Make an exact copy of the records below, excluding images.
(RECORDS FOR THE TASK Opens)
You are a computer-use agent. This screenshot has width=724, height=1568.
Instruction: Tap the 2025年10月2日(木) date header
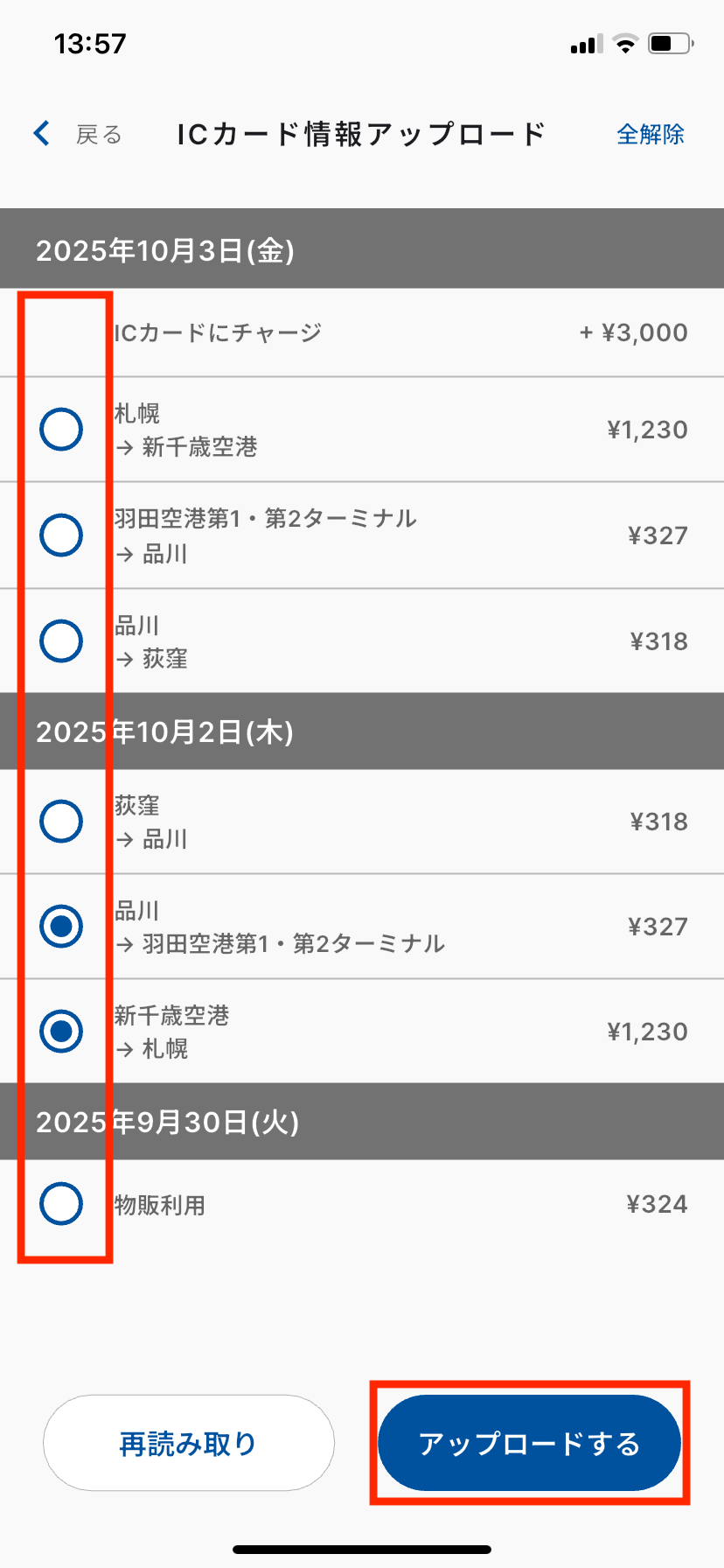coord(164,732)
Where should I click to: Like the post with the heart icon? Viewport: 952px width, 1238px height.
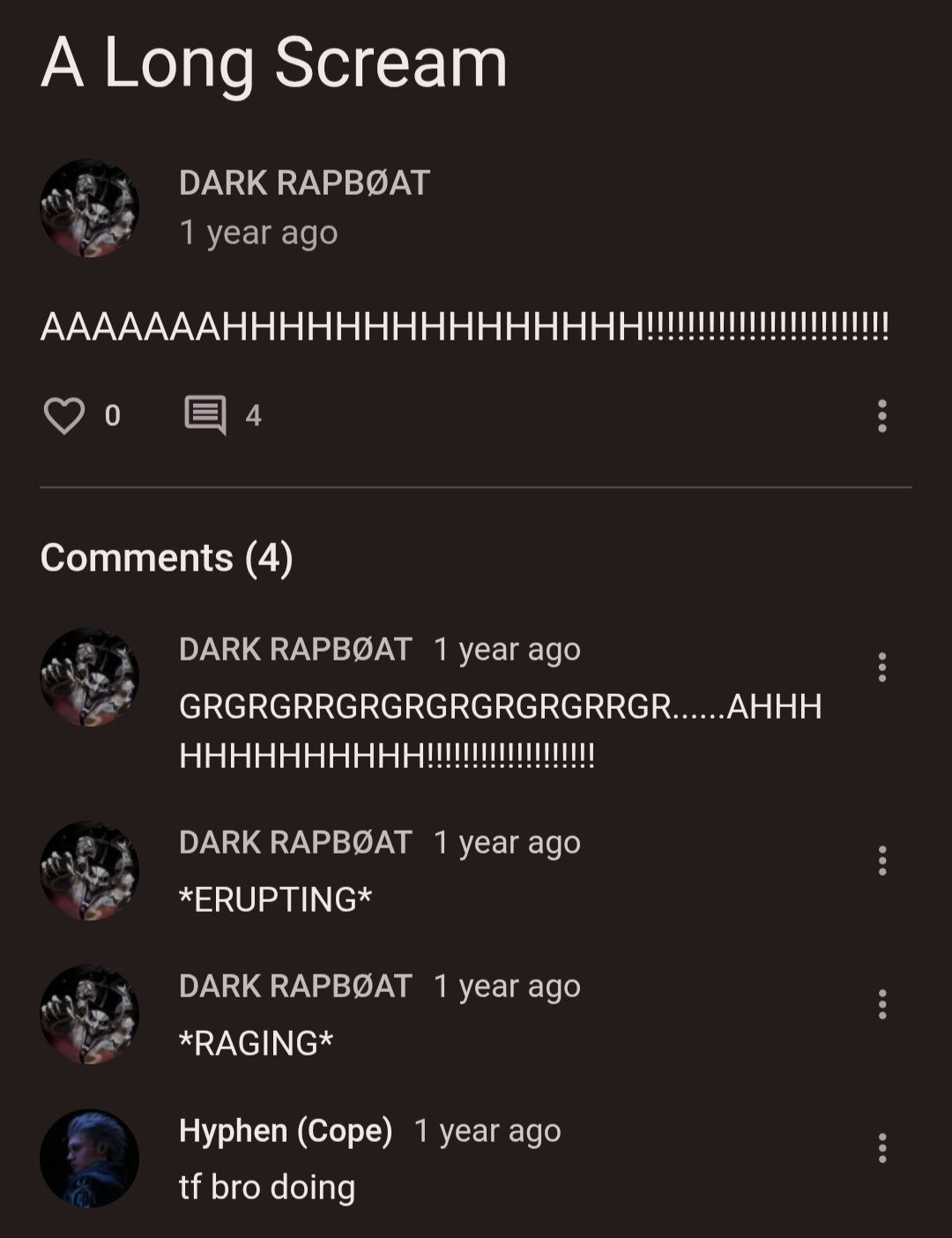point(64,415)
(RECORDS FOR THE TASK Closes)
**ANSWER BOX**
You are a computer-use agent. This screenshot has width=724, height=1568.
Instruction: Tap the 2025年10月2日(木) date header
coord(164,732)
Where should I click to: Like the post with the heart icon? Viewport: 952px width, 1238px height.
point(64,415)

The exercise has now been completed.